「0点でも高校の研究」 あるいは「なっちの研究」(001)
《プロローグ》
ふつう学級・普通高校の12年間、彼らは自分の身に起こる現実、「見るべきもの」をすべて自分で体験してきた。
どんな時も味方がいるという感覚を失わず、自分の身に起こること、自分の身体が感じることを体験してきた。
怒られることもあるが、自分のすべてを否定されるわけじゃない。

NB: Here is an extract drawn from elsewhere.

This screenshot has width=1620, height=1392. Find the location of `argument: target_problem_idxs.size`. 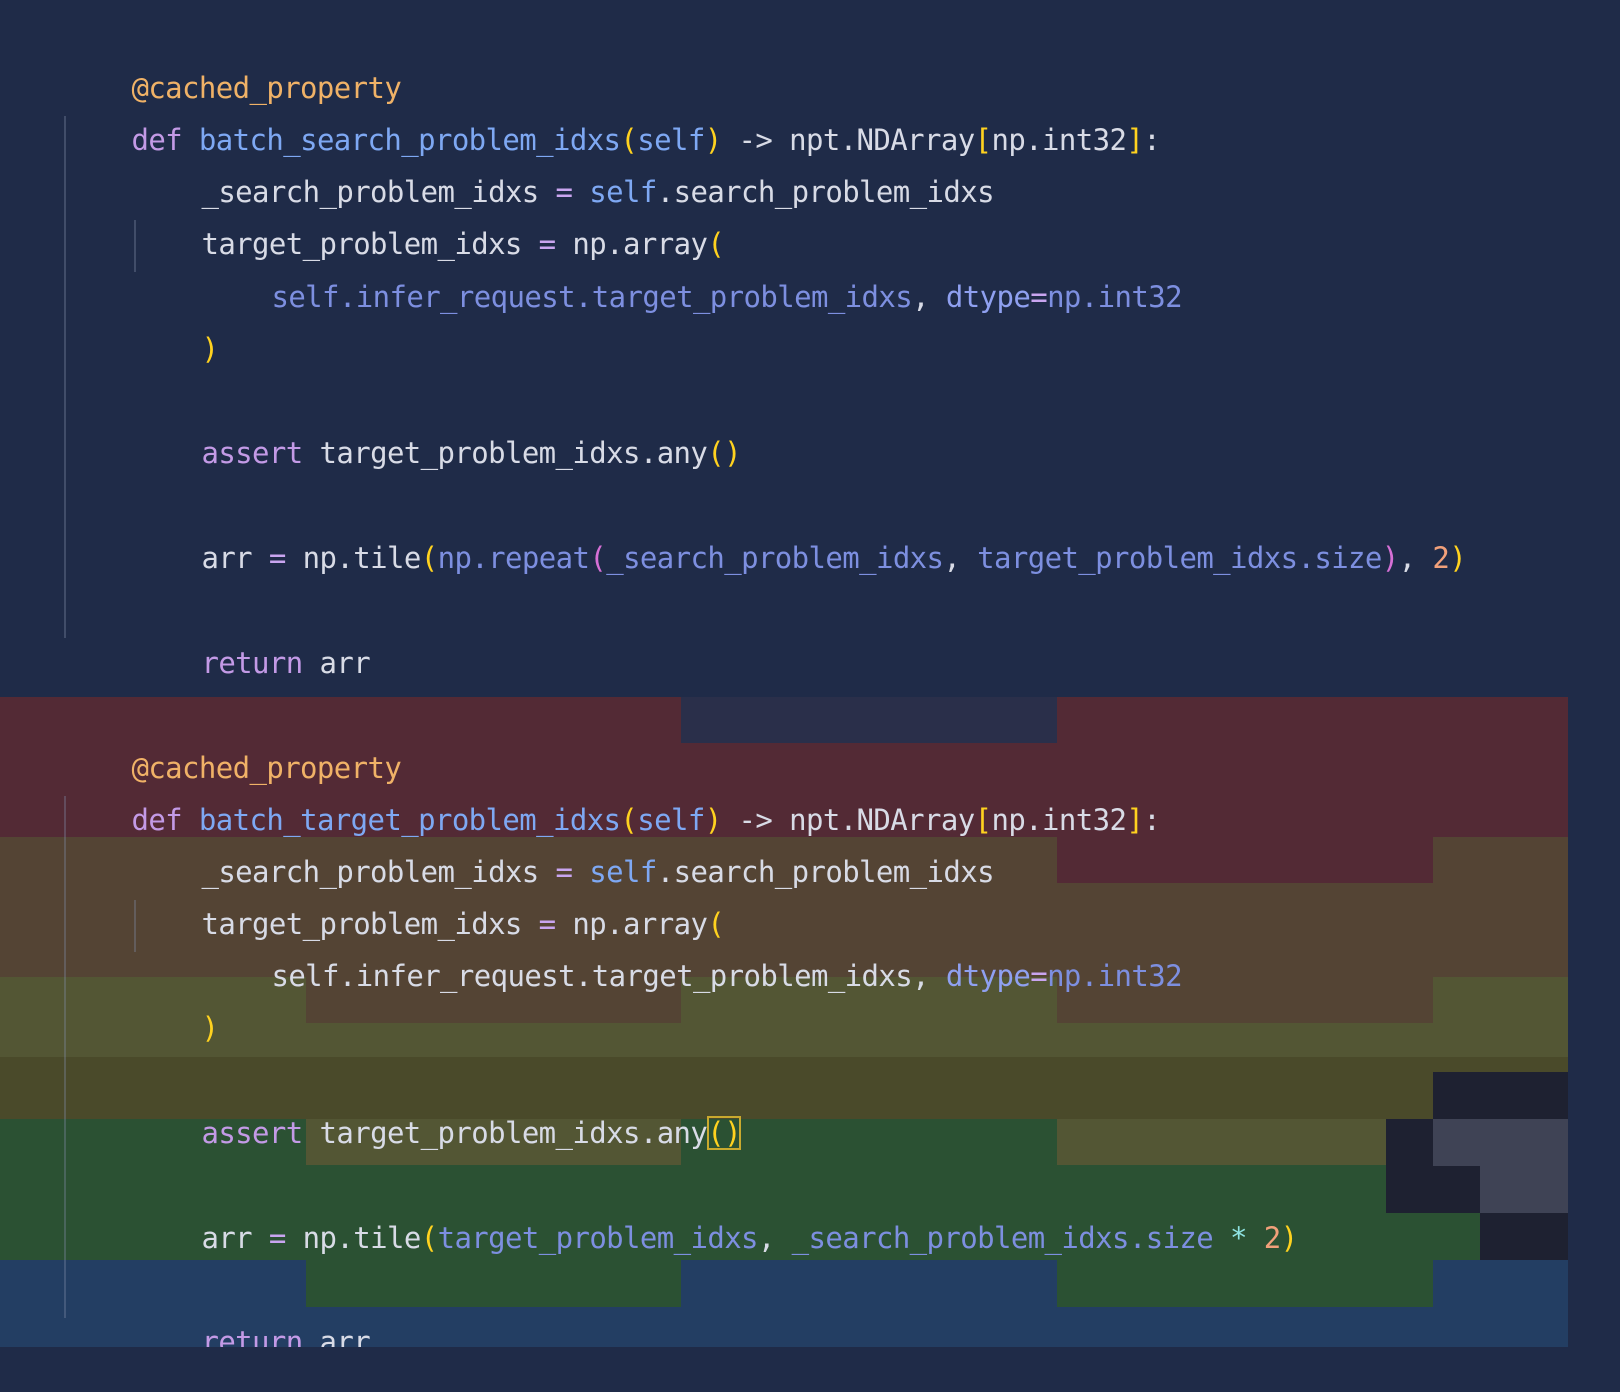

argument: target_problem_idxs.size is located at coordinates (1180, 558).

助けが必要なときには、助けを求めていいのだという、人への信頼を築く機会として、多くの失敗を体験することができた。
彼らの姿は、もともと協力しあうことは子どもの自然であり、脅されたり怒られないと感じれば、誰もが自分を表現する言葉でつながり、力を発揮することができることを、私たちに教えてくれた。
私たちは、子どもの成長をじゃませず、必要なときだけ、状況に応じて手を貸し、知恵をかせばいいのだった。

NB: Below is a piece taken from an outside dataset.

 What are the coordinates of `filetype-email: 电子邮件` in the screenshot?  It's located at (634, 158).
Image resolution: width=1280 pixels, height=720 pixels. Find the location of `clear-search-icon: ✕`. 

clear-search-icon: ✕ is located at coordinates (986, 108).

もちろん、高校を卒業しても相変わらず、周囲との行き違いや困り事は起こる。
でも、彼らにとって、12年間、自分の居場所を守りきってくれた人たちへの信頼は揺るぎない。
そしてまた、その人たちの信頼に応えることができた自分への信頼もまた揺るぎない。
その「自分への信頼」とは、「個の能力」で得た「自信」とは次元が違うものだ。
彼らには、新しい事態を前にするとき、そこで何が起こっているのか、この先に何が起こるのかを、ちゃんと待つ姿勢と、乗り切ることへの信頼がある。
子どものころ、「問題行動」として語られてきた中身は、彼らにしてみれば「問題提起」だった。
子ども一人が「直さ」なければいけないことではなく、子どもだけが行動を「修正」することで「解決」するものではなかったのだ。
それは彼らが生き延びるために必要な手段やつながりを、私たち大人も共に悩み考えるために必要な課題であり、その機会を提供できることこそ、彼らの強みでもあった。
高校を卒業した彼らの姿をみていると、12年間という時を共に経験することができて、お互いによかったと、心からおもう。
その姿を、丁寧に書いてみたいのだけれど…。